Collection entries
-- Opening Marker --
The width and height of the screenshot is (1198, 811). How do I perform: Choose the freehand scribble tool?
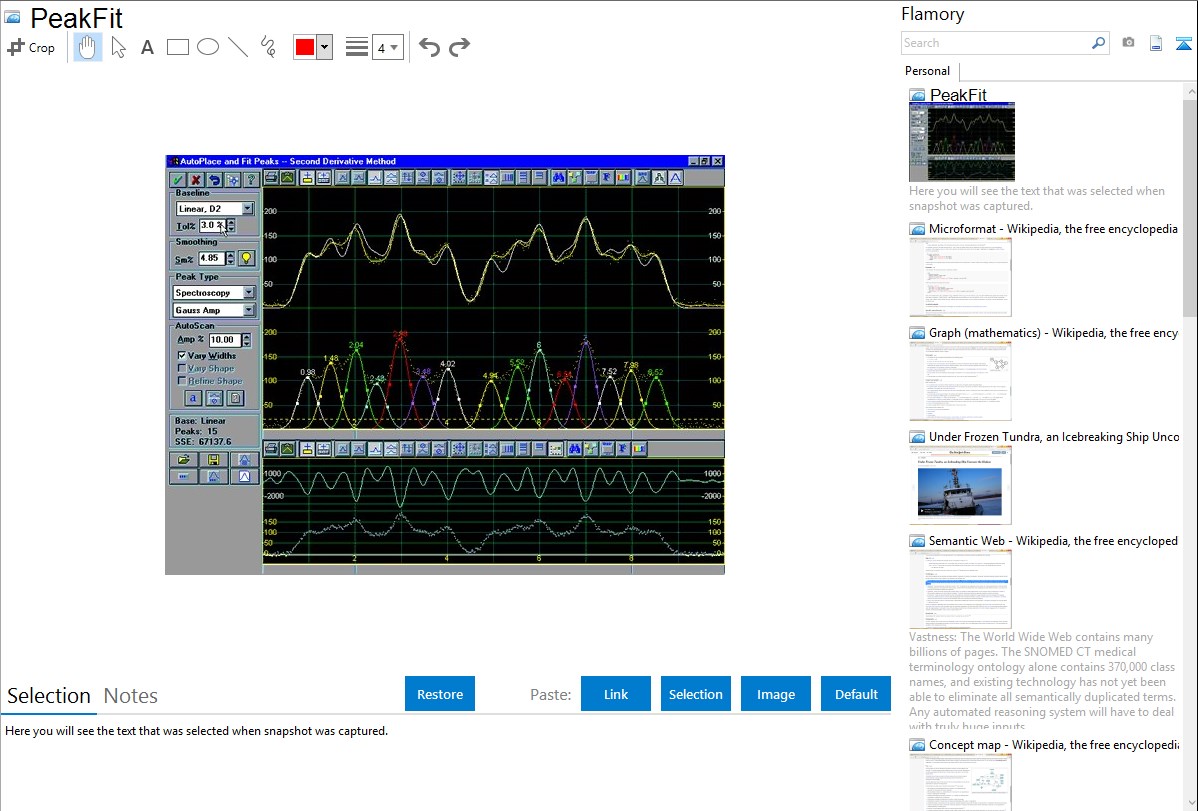click(268, 47)
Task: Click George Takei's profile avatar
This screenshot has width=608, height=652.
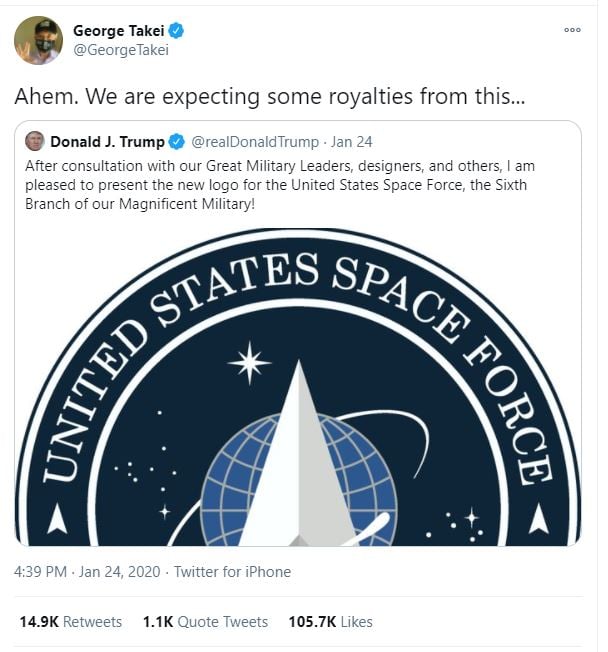Action: pos(38,40)
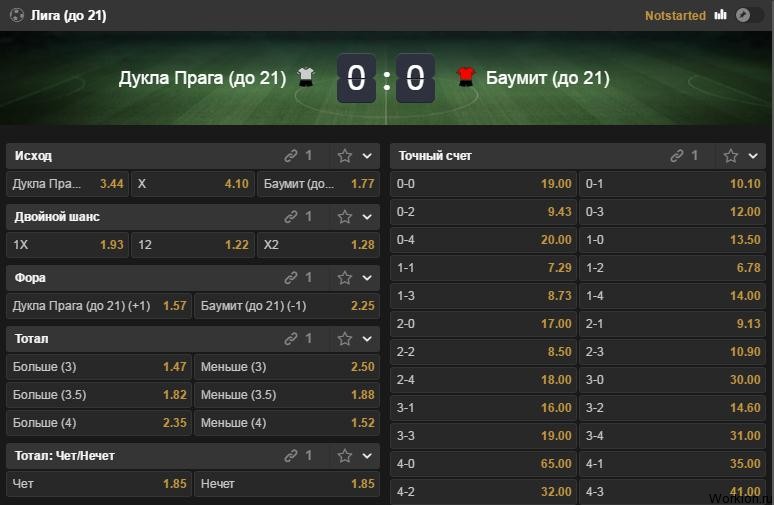
Task: Pick exact score 1-2 at 6.78
Action: pyautogui.click(x=672, y=268)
-- Closing Marker --
Exercise: Set down the data above verbatim, omitting every image.

Expected answer:
The width and height of the screenshot is (1198, 811). How do I perform: Choose the freehand scribble tool?
click(268, 47)
Task: Click George Takei's profile avatar
This screenshot has width=608, height=652.
Action: pos(38,40)
Task: Pick exact score 1-2 at 6.78
Action: pyautogui.click(x=672, y=268)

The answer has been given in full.